- [TASK TO COMPLETE]:
In the weight-loss journal entry below, transcribe the passage character for character, beginning with the words "We also talked" and stopping after the words "to have that.".

- [EXTRACT PROVIDED]:
--

Halfway through my second week of WW and so far so good. I’ve hit my goal of 5,000 steps every day and exceeded it most days this week. On Thursday I’ll up it to 7,500. Most days I am exceeding even that, but I am setting realistic goals instead of lofty goals then disappointing myself and feeling like a failure. I know it’s all in my mind and that’s my biggest enemy!
I did meet with my friend yesterday who recently had WLS. She looks great- not just weight wise, but her skin and eyes and hair are glowing. I’ve never seen her looking so healthy and happy. I am so thrilled for her. We talked a lot about the process, the surgery and expectations.
I did meet with my own doctor last week and he is getting me a referral to the bariatric program at the local hospital for both the surgical and medical bariatric program. He has said I likely won’t qualify for surgery so not to get my hopes up (but honestly, I haven’t even made up my mind one way or the other – I am still in the information stage) but he feels that some support would be helpful since I manage to lose weight but can’t seem to maintain the loss. He is a wonderful doctor, he did say that I can’t take all the blame – some of it is genetics, some of it is metabolic syndrome (PCOS, hypothyroidism, fibromyalgia) but maybe with more support and someone following me closely medically, I may have more success with maintenance even if I don’t get to my goal weight.
We also talked about ‘goal weight’ and because I am only 5 feet tall, the charts say I should be 130-135 at the top end of the scale. He thinks 150-160 is more realistic at my age and body type and health issues. Of course, he said don’t settle if you can do better, but don’t kill yourself trying to get there either. If I can maintain at 160 and all my blood work is good, although still overweight, I will be in a better place than I am at 220+.
I am open to any and all suggestions because this pattern is old and making me wonder why I bother. Not to mention that I am not a failure, in other areas of my life and this weight loss – non-success makes me feel like one.
I do have the support of some very good friends so I can’t say I am alone in this and I know how fortunate I am to have that.
Today is a good day. I am feeling strong, confident and ready to take on the world. Let’s hold on to that!

--

- [EXTRACTED ENTRIES]:
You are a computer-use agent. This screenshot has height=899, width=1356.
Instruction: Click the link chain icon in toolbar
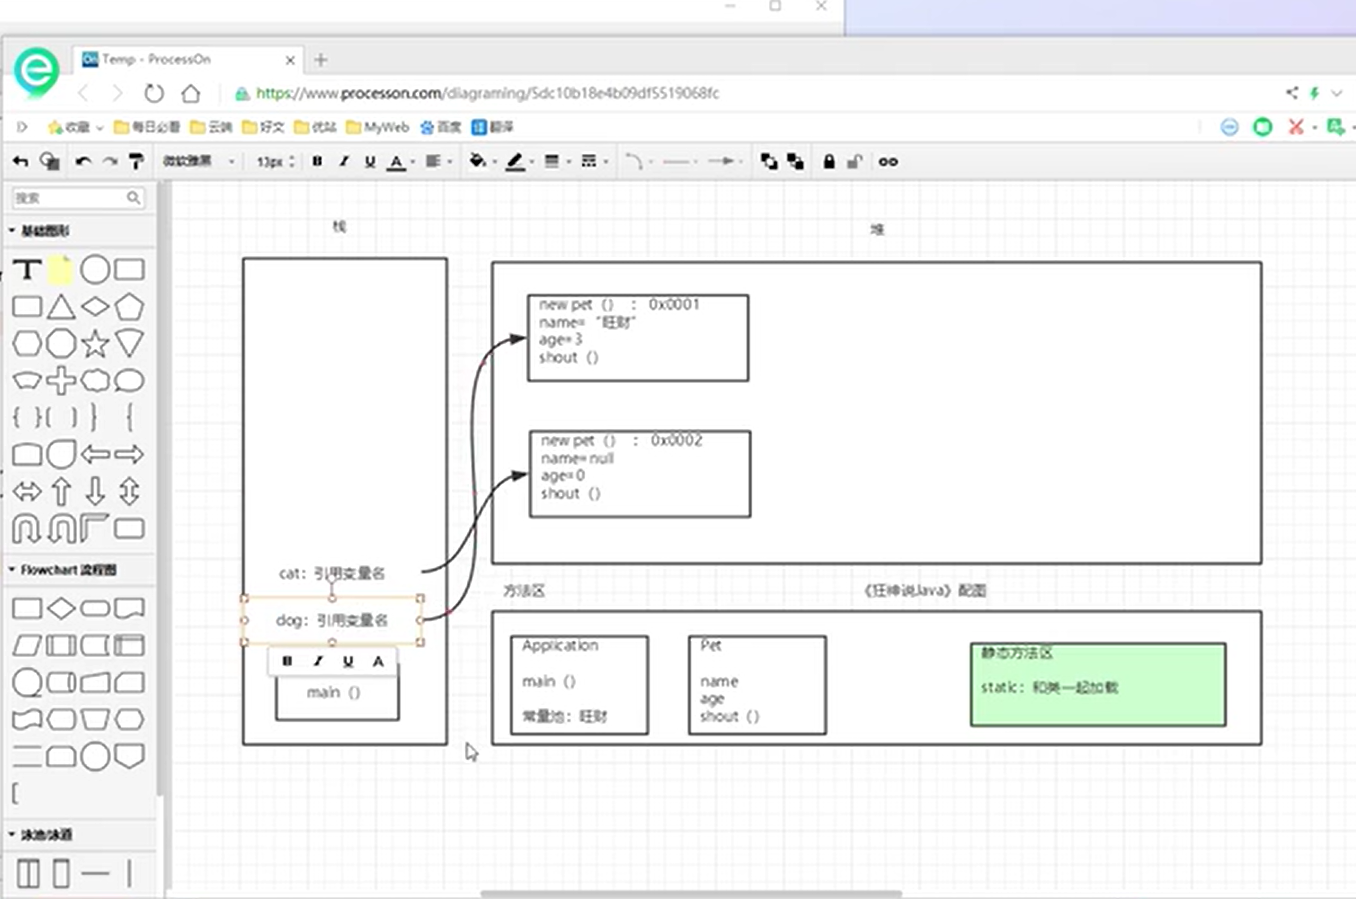tap(888, 161)
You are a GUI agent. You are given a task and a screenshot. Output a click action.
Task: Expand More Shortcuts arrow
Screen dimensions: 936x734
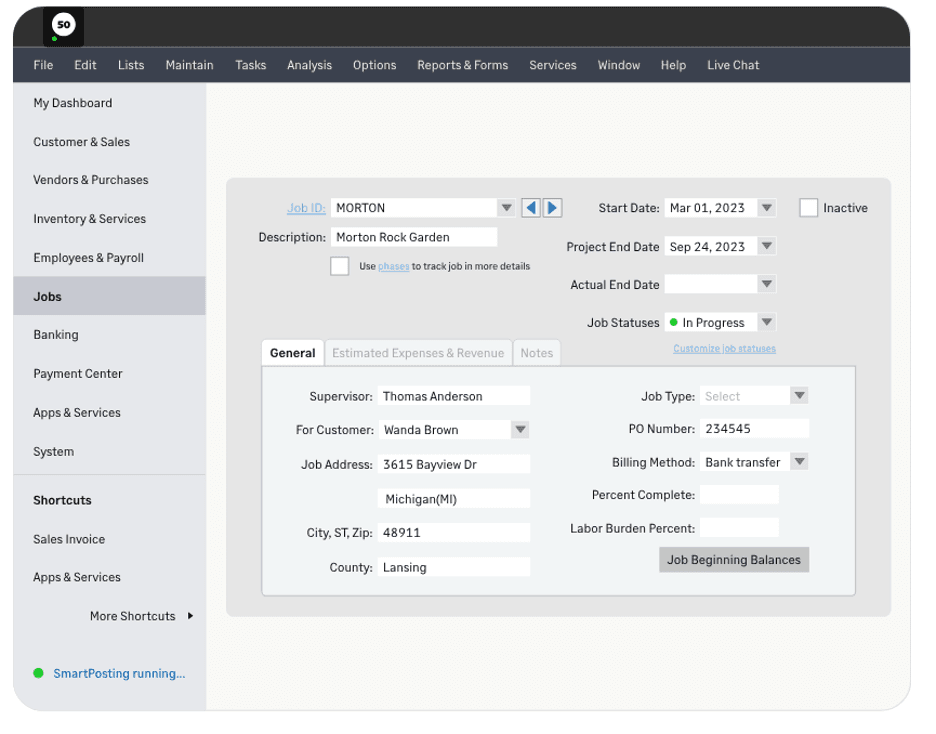point(190,616)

--

- [EXERCISE RESPONSE]:
We also talked about ‘goal weight’ and because I am only 5 feet tall, the charts say I should be 130-135 at the top end of the scale. He thinks 150-160 is more realistic at my age and body type and health issues. Of course, he said don’t settle if you can do better, but don’t kill yourself trying to get there either. If I can maintain at 160 and all my blood work is good, although still overweight, I will be in a better place than I am at 220+.
I am open to any and all suggestions because this pattern is old and making me wonder why I bother. Not to mention that I am not a failure, in other areas of my life and this weight loss – non-success makes me feel like one.
I do have the support of some very good friends so I can’t say I am alone in this and I know how fortunate I am to have that.